Selected excerpt:
————————
Value for money
Finance Minister John Dalli indicates that reforms to rein in the welfare state are now accepted as inevitable, otherwise taxation will have to rise sharply. We are now in a similar "nanny-state" situation that Britain was in when Margaret Thatcher...
Finance Minister John Dalli indicates that reforms to rein in the welfare state are now accepted as inevitable, otherwise taxation will have to rise sharply. We are now in a similar "nanny-state" situation that Britain was in when Margaret Thatcher came to power in late 1979 - a bloated welfare state whose citizens expect, as a fundamental right, to be looked after... from cradle to grave, by the state's taxpayers. She immediately put together a think-tank and, in its first meeting, economist Prof. Minford forecast that if the British welfare state was not rolled back, employees' national insurance contributions would have to rise from nine per cent then to 25 per cent this century.
Within a few years, Mrs Thatcher's policy team transformed Britain from the "sick man" of Europe that few years previously was forced to borrow from the World Bank like bankrupt banana republics to one of the most successful EU economies with low unemployment and an ungenerous but secure pension system. This is not the place to go into detail how this was achieved but a few main reforms may be highlighted now that we in Malta may be struggling to emulate some of what Britain did 20 years ago. Inefficient money-losing nationalised services were privatised, their shares sold to the general public and services opened up to competition.
Government subsidies to various services and institutions were cut or abolished; universities had to re-introduce tuition fees and budget-holding directors were loaded with the responsibility of seeing that the running costs of their institutions did not exceed their income.
————————
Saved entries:
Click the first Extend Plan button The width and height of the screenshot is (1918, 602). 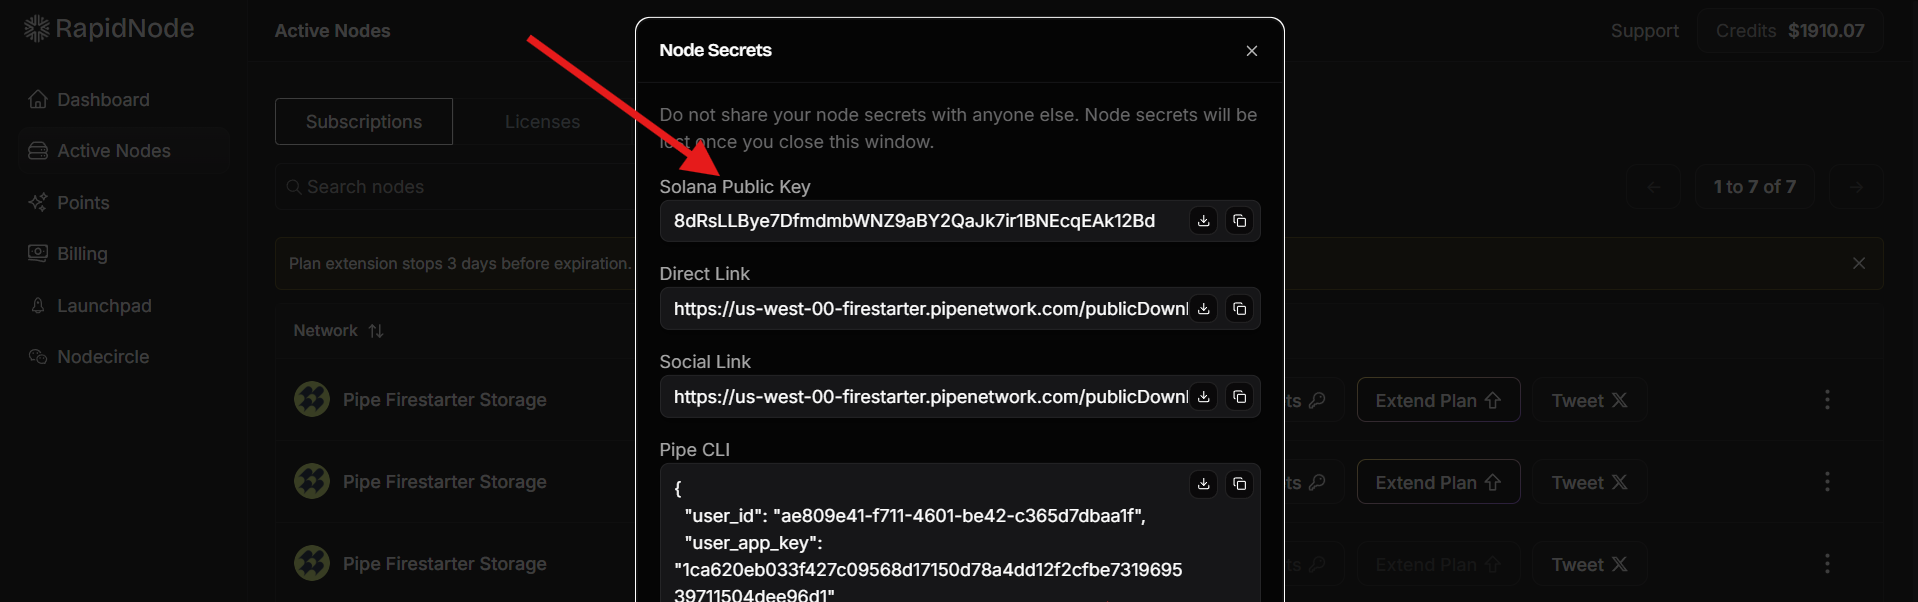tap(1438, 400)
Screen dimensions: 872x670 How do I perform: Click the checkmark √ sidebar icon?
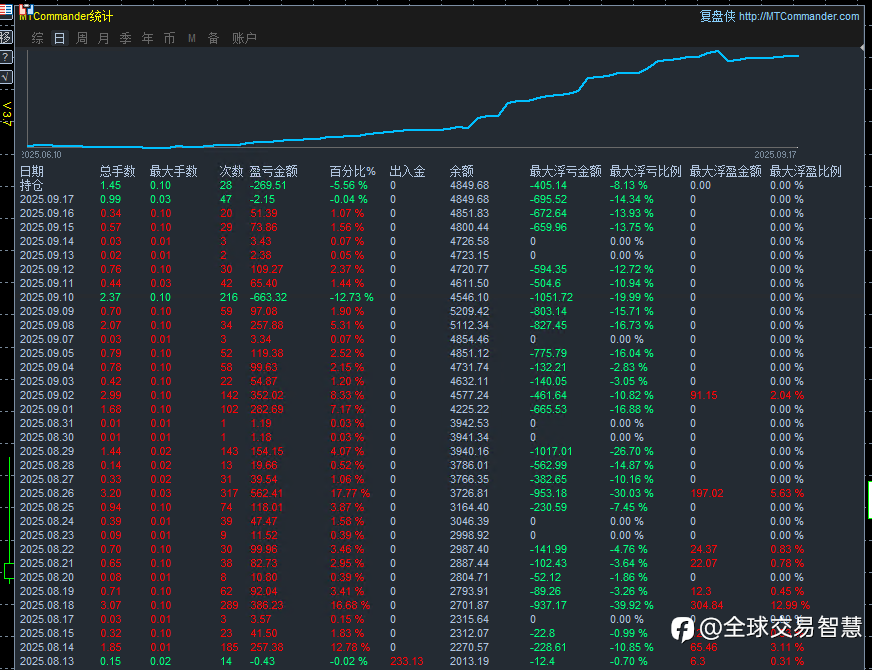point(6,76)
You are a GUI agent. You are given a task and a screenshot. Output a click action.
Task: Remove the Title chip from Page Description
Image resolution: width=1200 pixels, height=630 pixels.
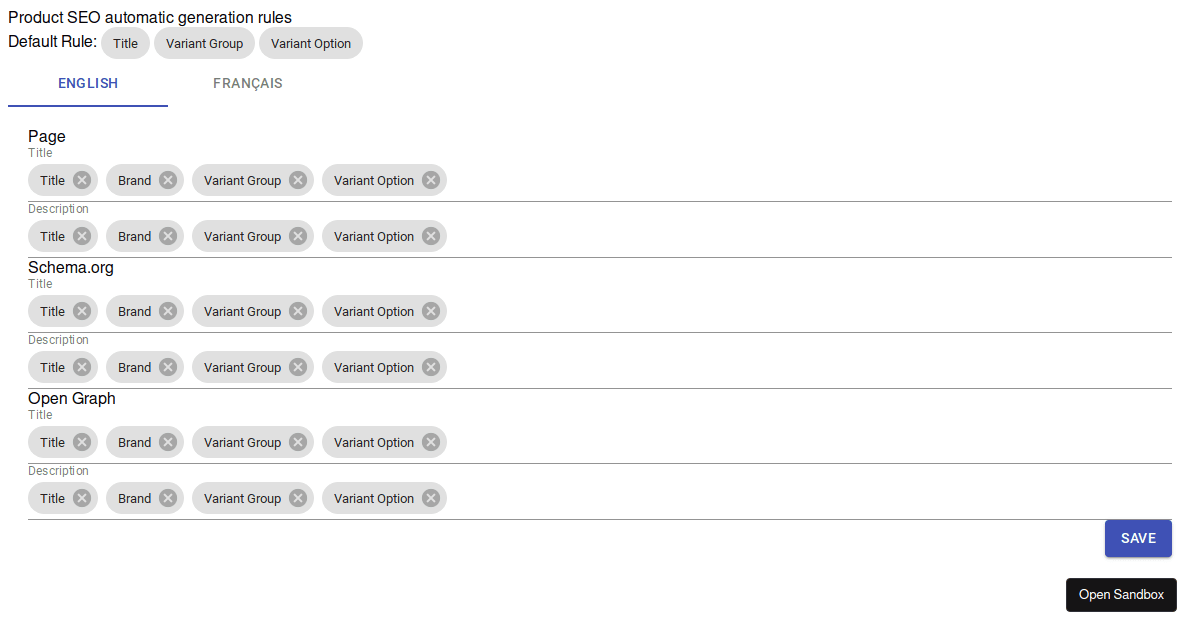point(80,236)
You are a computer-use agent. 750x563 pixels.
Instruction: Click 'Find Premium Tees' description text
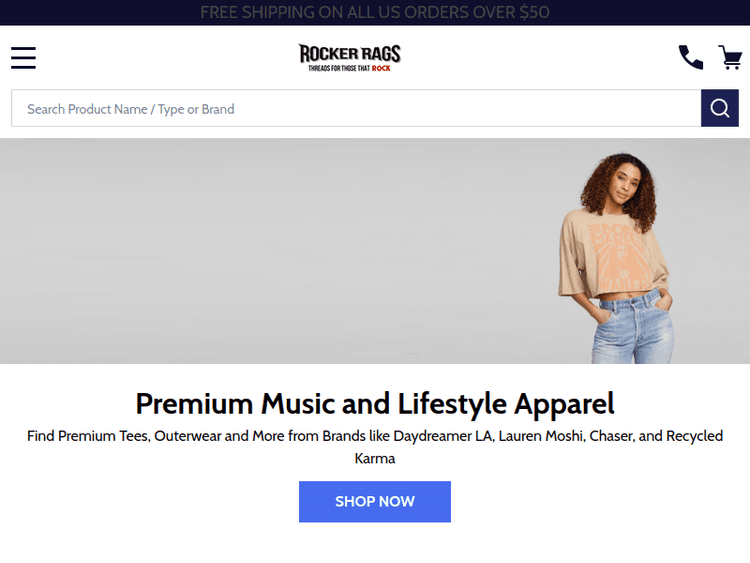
————————
Questions:
[1] In the piece on welfare reform, what level did Prof. Minford forecast employees' national insurance contributions would have to reach if the British welfare state was not rolled back?
[2] Go on with the piece on welfare reform from the point where it stops.
You won't need the saved entries.

Responses in order:
[1] 25 per cent, up from nine per cent at the time.

[2]
Money-losing dockyards were put on sale and if no buyer were found were closed. An English ex-miner writing in these columns a few years ago, advised Maltese dockyard workers not worry if their docks are closed because, having hated Mrs Thatcher when she closed his coal mine, he now thanked her for making him find a better job and for living in a cleaner environment when the mine was closed.
The national health service and military services came in for severe reforms. The NHS was financially capped and hospital directors were instructed to deliver more service for less money after a thorough resource management exercise and pricing of all hospital services lasting a couple of years. However, complaints about the British NHS by both doctors and public continue to this day. One fundamental administrative fault the British NHS has (the Maltese NHS has it as well) is that, unlike most other western health services, the patient does not receive any written indication of what the services he/her received cost (this is why they are regarded as "free", like "manna" from Heaven).
Good luck Mr Dalli, and the rest of us.